Start of Given records

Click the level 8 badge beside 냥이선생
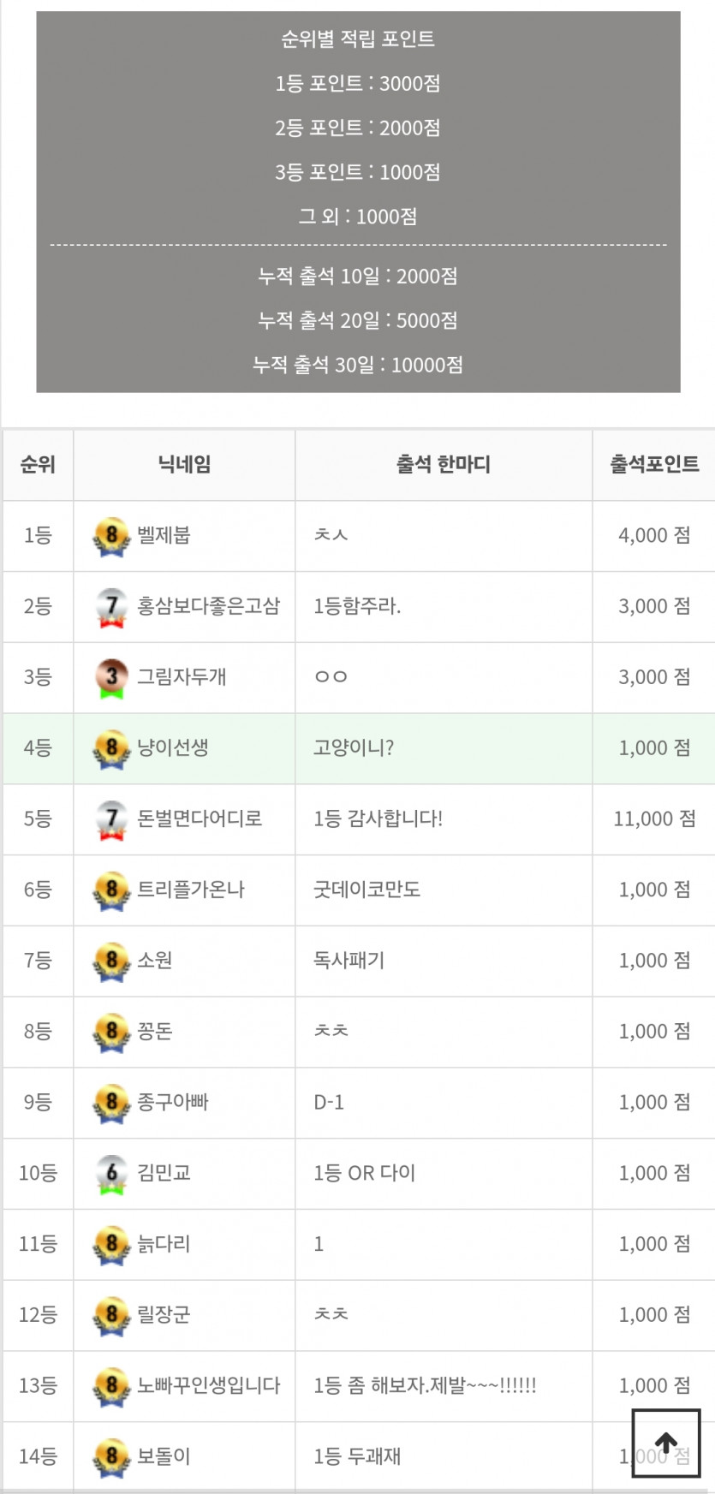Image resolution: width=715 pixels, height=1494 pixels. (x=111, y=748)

End of Given records
Start of Given records

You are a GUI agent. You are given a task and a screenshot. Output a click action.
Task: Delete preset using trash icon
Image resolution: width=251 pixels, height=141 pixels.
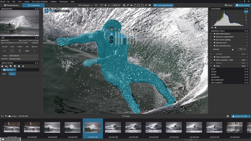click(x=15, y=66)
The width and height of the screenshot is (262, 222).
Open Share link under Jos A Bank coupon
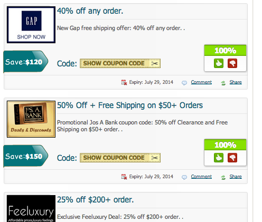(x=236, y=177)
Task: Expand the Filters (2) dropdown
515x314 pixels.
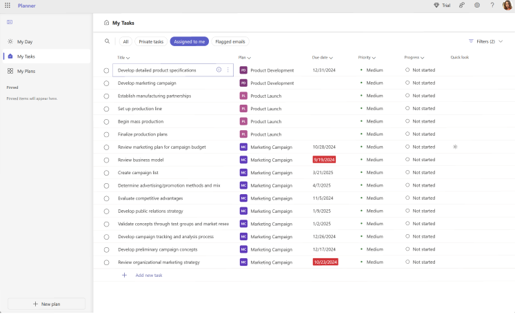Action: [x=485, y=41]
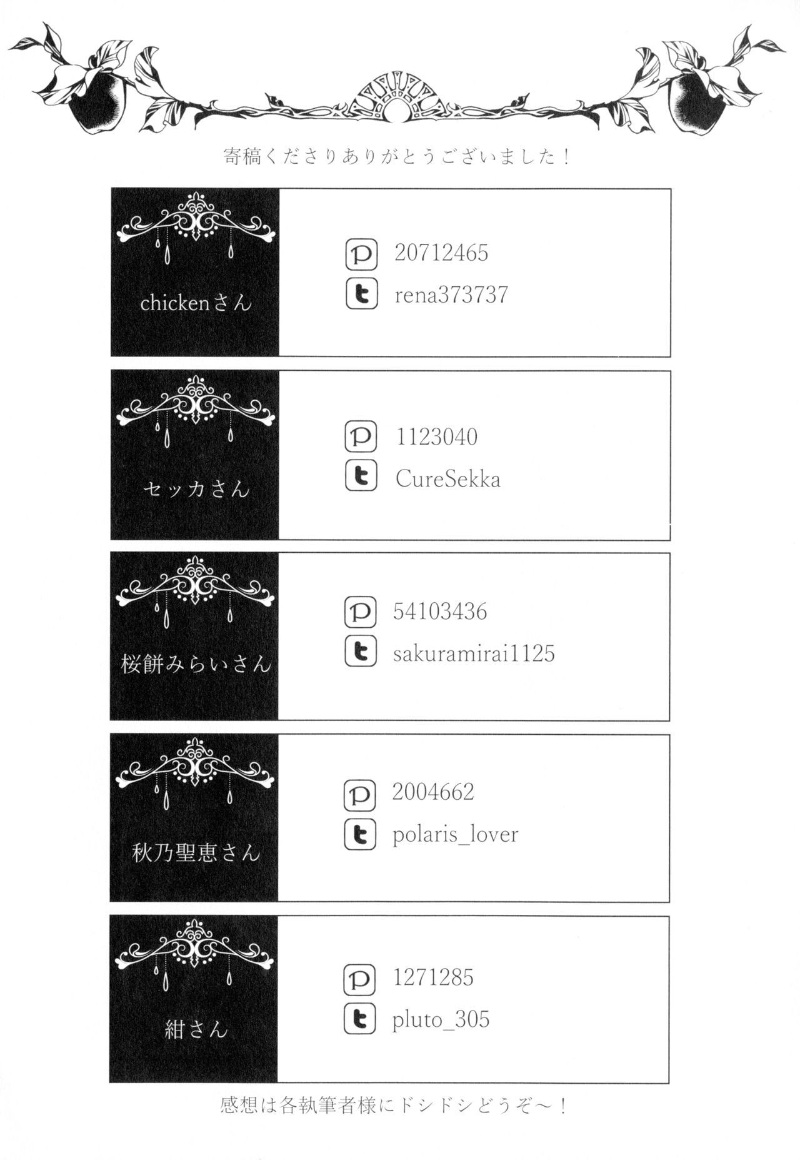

End of Given records
Start of Given records

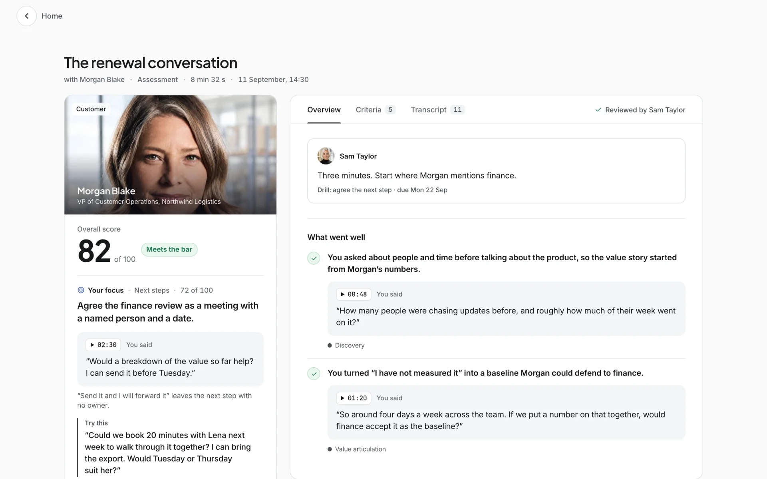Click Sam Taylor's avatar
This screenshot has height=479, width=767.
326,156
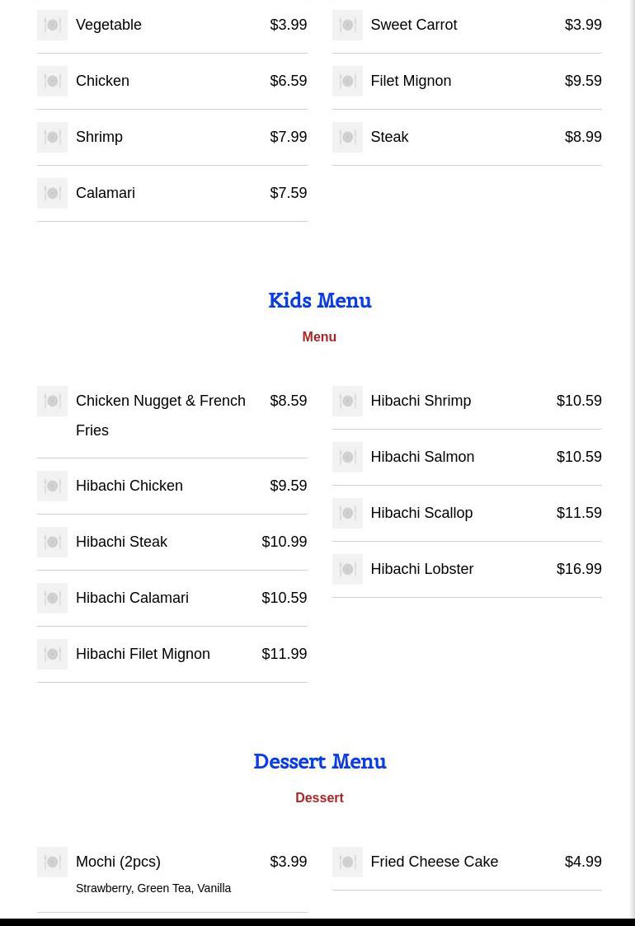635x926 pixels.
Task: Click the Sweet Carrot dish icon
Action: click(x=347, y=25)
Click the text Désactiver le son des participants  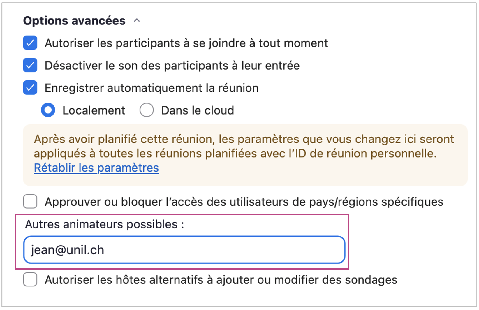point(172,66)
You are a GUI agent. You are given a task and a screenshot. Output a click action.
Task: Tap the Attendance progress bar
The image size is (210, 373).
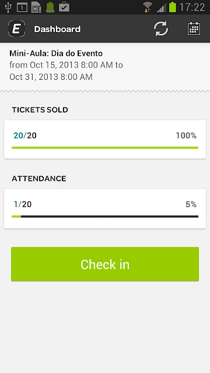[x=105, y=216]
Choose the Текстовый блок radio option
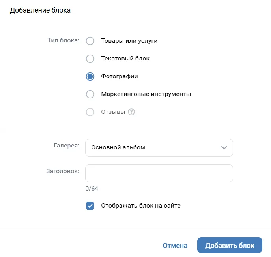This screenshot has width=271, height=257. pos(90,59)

End of Given records

§ **Instructions to follow**: Exactly as written above, retype the lines starting at the one holding "Task: Delete preset using trash icon" and ending at the one holding "Task: Expand the Filters (2) dropdown", both included, but not the pictures.

§ **Response**:
Task: Delete preset using trash icon
Image resolution: width=251 pixels, height=141 pixels.
click(x=15, y=66)
The width and height of the screenshot is (262, 222).
Open Share link under Jos A Bank coupon
(x=236, y=177)
Task: Expand the Filters (2) dropdown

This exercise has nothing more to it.